Solaris National Synchrotron Radiation Centre, Jagiellonian University, Krakow, Poland.
School of Physics and Astronomy, University of Exeter, Exeter, UK.
J Biophotonics. 2020 Aug;13(8):e202000122. doi: 10.1002/jbio.202000122. Epub 2020 Jun 1.
The technical progress in fast quantum cascade laser (QCL) microscopy offers a platform where chemical imaging becomes feasible for clinical diagnostics. QCL systems allow the integration of previously developed FT-IR-based pathology recognition models in a faster workflow. The translation of such models requires a systematic approach, focusing only on the spectral frequencies that carry crucial information for discrimination of pathologic features. In this study, we optimize an FT-IR-based histopathological method for esophageal cancer detection to work with a QCL system. We explore whether the classifier's performance is affected by paraffin presence from tissue blocks compared to removing it chemically. Working with paraffin-embedded samples reduces preprocessing time in the lab and allows samples to be archived after analysis. Moreover, we test, whether the creation of a QCL model requires a preestablished FTIR model or can be optimized using solely QCL measurements.

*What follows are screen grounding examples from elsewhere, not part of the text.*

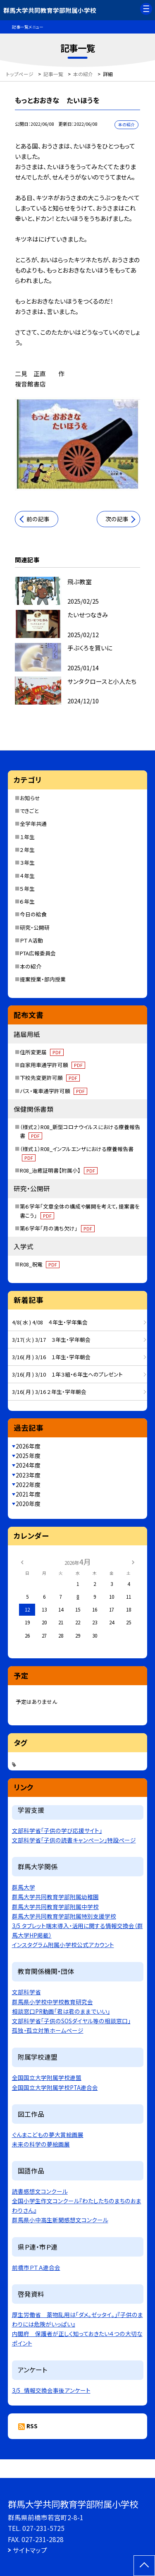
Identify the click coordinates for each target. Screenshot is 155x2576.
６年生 (27, 901)
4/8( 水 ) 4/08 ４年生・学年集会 (50, 1322)
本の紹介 (30, 966)
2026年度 (28, 1446)
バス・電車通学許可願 (53, 1091)
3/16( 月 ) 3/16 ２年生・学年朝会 (49, 1392)
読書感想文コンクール (40, 2191)
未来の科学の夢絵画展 (41, 2144)
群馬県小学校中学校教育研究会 (52, 2002)
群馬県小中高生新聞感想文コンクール (60, 2220)
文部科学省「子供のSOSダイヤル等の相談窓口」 (71, 2021)
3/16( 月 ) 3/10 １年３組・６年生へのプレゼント (67, 1374)
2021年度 (28, 1494)
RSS (32, 2426)
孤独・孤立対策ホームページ (47, 2030)
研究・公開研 (35, 927)
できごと (29, 811)
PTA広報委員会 (38, 953)
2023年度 (28, 1475)
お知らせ (30, 798)
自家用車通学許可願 (52, 1065)
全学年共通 (33, 823)
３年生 (27, 862)
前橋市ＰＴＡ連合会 (36, 2267)
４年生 (27, 876)
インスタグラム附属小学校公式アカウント (63, 1944)
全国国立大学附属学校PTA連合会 (55, 2087)
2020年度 (28, 1503)
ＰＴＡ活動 (31, 940)
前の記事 (38, 519)
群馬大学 (23, 1887)
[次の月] (133, 1561)
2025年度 (28, 1455)
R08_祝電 (40, 1264)
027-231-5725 (43, 2528)
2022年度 (28, 1484)
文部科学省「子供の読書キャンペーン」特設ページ (74, 1840)
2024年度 (28, 1465)
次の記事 (117, 519)
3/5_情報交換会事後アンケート (51, 2390)
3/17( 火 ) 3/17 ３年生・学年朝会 (51, 1339)
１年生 (27, 837)
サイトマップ (30, 2549)
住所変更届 (42, 1052)
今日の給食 (33, 914)
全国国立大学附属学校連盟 (46, 2077)
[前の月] (22, 1561)
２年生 (27, 850)
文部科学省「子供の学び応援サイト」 (57, 1830)
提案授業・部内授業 (43, 979)
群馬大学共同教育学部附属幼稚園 (55, 1896)
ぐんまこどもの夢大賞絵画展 (47, 2134)
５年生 (27, 888)
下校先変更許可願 (50, 1078)
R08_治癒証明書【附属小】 (59, 1170)
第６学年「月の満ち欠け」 (57, 1228)
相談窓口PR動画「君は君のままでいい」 (61, 2011)
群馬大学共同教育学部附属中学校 (55, 1906)
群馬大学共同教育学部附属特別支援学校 (64, 1916)
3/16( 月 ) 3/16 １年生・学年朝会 (51, 1357)
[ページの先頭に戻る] (144, 2566)
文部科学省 (26, 1992)
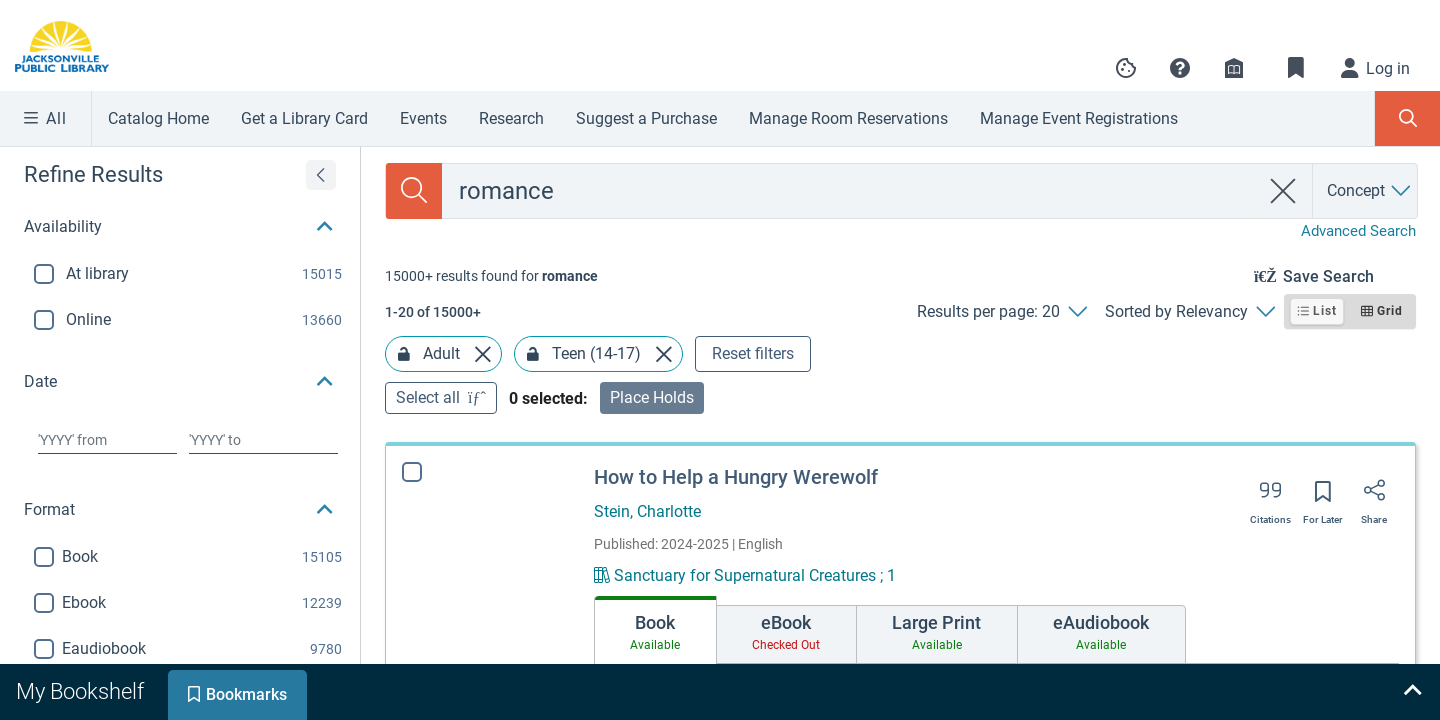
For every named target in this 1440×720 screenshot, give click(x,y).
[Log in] (1376, 68)
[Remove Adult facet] (483, 354)
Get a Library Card (304, 118)
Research (511, 118)
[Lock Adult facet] (404, 354)
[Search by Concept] (1370, 191)
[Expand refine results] (321, 175)
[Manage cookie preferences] (1126, 68)
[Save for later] (1323, 498)
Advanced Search (1358, 231)
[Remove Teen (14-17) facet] (664, 354)
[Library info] (1234, 68)
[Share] (1374, 497)
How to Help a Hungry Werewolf (736, 477)
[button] (1180, 68)
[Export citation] (1270, 497)
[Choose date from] (107, 440)
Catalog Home (158, 118)
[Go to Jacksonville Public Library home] (74, 46)
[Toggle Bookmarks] (1296, 68)
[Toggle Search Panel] (1407, 118)
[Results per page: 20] (1001, 312)
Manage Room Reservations (848, 118)
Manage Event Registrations (1079, 118)
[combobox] (850, 191)
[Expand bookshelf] (1412, 692)
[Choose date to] (263, 440)
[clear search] (1283, 191)
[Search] (414, 191)
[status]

快速量子级联激光(QCL)显微镜技术的进步为化学成像在临床诊断中的应用提供了一个平台。QCL 系统允许将以前基于傅里叶变换红外(FT-IR)的病理学识别模型集成到更快的工作流程中。这种模型的转换需要一种系统的方法,只关注携带区分病理特征关键信息的光谱频率。在这项研究中,我们优化了一种基于 FT-IR 的食管癌检测方法,使其能够与 QCL 系统配合使用。我们探讨了与化学去除相比,组织块中存在的石蜡是否会影响分类器的性能。使用石蜡包埋的样本可以减少实验室中的预处理时间,并允许在分析后对样本进行存档。此外,我们还测试了创建 QCL 模型是否需要预先建立的 FTIR 模型,或者是否可以仅使用 QCL 测量进行优化。